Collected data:
────────
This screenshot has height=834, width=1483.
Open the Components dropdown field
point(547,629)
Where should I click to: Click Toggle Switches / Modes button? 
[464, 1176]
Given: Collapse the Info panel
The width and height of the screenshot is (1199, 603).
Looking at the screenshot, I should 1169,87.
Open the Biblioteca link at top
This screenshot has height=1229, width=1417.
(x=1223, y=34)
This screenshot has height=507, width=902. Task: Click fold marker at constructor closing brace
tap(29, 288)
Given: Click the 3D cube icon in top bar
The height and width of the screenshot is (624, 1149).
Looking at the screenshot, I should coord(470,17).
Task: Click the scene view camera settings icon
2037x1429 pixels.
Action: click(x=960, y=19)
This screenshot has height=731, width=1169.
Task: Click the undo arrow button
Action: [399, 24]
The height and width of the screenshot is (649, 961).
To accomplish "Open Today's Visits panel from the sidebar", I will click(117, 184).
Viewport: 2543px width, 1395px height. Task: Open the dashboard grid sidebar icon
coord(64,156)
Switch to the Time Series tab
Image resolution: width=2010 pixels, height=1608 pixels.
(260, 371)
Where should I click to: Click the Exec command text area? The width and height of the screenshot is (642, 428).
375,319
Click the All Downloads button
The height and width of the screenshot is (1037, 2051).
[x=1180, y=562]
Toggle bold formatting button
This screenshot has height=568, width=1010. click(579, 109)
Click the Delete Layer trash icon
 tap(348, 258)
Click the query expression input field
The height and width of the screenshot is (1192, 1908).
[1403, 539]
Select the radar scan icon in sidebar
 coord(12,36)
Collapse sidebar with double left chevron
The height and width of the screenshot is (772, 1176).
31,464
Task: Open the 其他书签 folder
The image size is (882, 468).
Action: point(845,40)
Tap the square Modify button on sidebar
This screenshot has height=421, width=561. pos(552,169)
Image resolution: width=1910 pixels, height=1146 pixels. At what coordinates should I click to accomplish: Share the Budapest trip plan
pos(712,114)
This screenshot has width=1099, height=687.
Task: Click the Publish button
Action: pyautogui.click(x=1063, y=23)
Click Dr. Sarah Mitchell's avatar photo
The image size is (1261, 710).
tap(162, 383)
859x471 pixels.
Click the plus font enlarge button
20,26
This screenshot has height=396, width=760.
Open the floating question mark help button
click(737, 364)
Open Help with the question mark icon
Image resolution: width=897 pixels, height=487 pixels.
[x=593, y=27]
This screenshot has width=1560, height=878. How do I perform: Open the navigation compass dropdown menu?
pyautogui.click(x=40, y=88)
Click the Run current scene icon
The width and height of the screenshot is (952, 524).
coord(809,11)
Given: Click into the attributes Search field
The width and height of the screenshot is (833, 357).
────────
### Assignment
Would you show every line in the data above that contains the string "Given"?

### Answer section
Given: Collapse the Info panel
Given: Click the 3D cube icon in top bar
Given: Click into the attributes Search field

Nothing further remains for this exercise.